The perverse hangman problem

Question

Perverse Hangman is a game played much like regular Hangman with one important difference: The winning word is determined dynamically by the house depending on what letters have been guessed.

For example, say you have the board _ A I L and 12 remaining guesses. Because there are 13 different words ending in AIL (bail, fail, hail, jail, kail, mail, nail, pail, rail, sail, tail, vail, wail) the house is guaranteed to win because no matter what 12 letters you guess, the house will claim the chosen word was the one you didn't guess. However, if the board was _ I L M, you have cornered the house as FILM is the only word that ends in ILM.
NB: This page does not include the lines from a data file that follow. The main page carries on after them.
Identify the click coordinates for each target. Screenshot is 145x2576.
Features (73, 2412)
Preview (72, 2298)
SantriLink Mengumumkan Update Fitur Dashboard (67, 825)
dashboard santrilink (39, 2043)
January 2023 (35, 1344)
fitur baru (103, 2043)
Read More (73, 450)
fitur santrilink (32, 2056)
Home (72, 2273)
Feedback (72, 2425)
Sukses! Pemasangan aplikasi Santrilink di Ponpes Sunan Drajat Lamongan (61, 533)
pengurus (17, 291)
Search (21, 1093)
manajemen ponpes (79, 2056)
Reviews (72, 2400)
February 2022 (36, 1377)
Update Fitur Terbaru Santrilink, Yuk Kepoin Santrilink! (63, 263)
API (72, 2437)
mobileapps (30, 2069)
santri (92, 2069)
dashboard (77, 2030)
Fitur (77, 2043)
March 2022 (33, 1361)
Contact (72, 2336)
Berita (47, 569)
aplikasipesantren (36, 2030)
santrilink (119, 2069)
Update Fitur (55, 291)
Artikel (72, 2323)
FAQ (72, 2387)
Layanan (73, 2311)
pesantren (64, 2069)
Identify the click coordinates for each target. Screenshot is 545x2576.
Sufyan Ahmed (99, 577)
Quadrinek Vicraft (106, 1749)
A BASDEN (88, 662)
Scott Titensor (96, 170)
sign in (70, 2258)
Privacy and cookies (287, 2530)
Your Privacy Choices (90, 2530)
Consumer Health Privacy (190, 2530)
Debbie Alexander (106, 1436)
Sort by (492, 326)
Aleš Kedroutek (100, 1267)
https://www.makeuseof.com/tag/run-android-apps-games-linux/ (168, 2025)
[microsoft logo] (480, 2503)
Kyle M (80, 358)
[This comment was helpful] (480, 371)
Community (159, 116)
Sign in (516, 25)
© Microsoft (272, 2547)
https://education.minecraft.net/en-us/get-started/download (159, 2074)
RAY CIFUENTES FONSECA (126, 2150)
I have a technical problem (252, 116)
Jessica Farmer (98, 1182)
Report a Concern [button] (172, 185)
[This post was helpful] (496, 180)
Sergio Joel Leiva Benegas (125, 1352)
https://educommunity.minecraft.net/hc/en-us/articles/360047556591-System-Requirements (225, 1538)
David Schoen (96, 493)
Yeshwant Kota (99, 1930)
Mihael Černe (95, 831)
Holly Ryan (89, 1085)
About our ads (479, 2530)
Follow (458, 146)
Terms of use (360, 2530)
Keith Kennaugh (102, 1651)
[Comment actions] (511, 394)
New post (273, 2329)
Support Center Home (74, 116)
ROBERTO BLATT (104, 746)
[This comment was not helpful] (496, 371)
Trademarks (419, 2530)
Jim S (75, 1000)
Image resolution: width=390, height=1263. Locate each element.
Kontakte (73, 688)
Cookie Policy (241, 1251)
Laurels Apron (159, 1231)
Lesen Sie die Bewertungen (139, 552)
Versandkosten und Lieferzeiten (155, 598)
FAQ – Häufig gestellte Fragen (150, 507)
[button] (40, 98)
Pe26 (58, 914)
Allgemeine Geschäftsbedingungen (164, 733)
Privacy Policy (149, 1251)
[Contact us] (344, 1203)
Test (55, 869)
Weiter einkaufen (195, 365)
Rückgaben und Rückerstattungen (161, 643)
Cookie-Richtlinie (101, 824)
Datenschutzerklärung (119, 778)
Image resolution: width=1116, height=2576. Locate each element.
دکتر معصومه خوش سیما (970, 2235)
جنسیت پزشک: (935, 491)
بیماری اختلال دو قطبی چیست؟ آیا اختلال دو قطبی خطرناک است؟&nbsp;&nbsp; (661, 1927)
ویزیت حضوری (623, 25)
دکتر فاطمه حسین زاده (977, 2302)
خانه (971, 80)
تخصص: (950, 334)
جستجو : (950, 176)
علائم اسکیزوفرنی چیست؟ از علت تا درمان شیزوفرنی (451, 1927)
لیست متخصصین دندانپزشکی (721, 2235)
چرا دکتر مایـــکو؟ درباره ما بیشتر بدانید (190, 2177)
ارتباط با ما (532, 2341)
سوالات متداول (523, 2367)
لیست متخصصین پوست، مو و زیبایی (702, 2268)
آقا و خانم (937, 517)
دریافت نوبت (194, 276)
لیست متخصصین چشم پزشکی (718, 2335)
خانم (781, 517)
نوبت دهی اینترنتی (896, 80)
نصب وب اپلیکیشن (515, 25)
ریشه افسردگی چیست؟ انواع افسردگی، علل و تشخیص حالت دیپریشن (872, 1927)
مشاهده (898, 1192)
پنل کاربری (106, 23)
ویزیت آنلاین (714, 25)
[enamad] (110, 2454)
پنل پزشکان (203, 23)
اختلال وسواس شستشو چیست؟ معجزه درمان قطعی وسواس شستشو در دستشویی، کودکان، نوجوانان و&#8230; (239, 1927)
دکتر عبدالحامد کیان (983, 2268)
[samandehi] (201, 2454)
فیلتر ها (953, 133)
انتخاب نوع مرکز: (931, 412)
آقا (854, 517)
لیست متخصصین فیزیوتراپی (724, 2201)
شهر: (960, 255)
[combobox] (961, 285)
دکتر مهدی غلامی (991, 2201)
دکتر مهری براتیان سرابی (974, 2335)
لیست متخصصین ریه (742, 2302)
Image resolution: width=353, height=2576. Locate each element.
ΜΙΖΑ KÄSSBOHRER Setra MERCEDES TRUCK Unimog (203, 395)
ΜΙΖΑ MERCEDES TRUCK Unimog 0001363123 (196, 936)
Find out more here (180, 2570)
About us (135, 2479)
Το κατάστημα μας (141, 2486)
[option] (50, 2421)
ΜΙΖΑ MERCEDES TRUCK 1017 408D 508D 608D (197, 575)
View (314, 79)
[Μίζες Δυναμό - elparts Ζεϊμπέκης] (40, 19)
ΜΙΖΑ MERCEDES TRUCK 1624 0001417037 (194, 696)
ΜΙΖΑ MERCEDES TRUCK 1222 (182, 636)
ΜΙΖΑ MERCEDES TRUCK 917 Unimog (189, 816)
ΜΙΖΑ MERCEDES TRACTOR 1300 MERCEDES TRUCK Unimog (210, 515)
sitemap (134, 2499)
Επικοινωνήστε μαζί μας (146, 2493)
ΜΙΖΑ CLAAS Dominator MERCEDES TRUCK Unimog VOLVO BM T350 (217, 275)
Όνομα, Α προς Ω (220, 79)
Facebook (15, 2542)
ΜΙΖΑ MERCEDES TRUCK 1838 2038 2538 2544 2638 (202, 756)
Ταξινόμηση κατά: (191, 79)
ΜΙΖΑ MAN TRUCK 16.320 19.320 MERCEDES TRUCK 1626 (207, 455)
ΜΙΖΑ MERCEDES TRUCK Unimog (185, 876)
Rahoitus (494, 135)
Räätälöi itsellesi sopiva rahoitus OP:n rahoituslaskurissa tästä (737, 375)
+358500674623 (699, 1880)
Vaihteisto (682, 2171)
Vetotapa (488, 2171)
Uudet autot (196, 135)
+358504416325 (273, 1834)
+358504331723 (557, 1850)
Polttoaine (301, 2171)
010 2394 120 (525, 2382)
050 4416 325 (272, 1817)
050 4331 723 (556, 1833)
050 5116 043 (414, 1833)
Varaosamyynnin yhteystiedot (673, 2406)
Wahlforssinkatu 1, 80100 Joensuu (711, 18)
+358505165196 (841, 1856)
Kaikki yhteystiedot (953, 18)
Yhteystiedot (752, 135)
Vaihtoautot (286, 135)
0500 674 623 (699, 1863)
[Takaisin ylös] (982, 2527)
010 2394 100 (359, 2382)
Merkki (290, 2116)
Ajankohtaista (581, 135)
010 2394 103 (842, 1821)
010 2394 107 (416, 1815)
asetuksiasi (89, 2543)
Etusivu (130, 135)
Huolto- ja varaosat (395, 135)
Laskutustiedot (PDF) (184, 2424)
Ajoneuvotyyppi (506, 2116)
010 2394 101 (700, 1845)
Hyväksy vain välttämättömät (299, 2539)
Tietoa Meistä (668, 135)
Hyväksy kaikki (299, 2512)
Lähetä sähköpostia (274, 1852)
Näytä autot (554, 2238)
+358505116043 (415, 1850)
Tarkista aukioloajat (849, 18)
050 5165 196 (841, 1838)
The challenge is: Given a dictionary, a word length & the number of allowed guesses, come up with an algorithm that either:

a) proves that the player always wins by outputting a decision tree for the player that corners the house no matter what

b) proves the house always wins by outputting a decision tree for the house that allows the house to escape no matter what.

As a toy example, consider the dictionary:

bat
bar
car

If you are allowed 3 wrong guesses, the player wins with the following tree:

Guess B
NO -> Guess C, Guess A, Guess R, WIN
YES-> Guess T
      NO -> Guess A, Guess R, WIN
      YES-> Guess A, WIN

Answer 1

This is almost identical to the "how do I find the odd coin by repeated weighings?" problem. The fundamental insight is that you are trying to maximise the amount of information you gain from your guess.

The greedy algorithm to build the decision tree is as follows: - for each guess, choose the guess which for which the answer is "true" and which the answer is "false" is as close to 50-50 as possible, as information theoretically this gives the most information.

Let N be the size of the set, A be the size of the alphabet, and L be the number of letters in the word.

So put all your words in a set. For each letter position, and for each letter in your alphabet count how many words have that letter in that position (this can be optimised with an additional hash table). Choose the count which is closest in size to half the set. This is O(L*A).

Divide the set in two taking the subset which has this letter in this position, and make that the two branches to the tree. Repeat for each subset until you have the whole tree. In worst case this will require O(N) steps, but if you have a nice dictionary this will lead to O(logN) steps.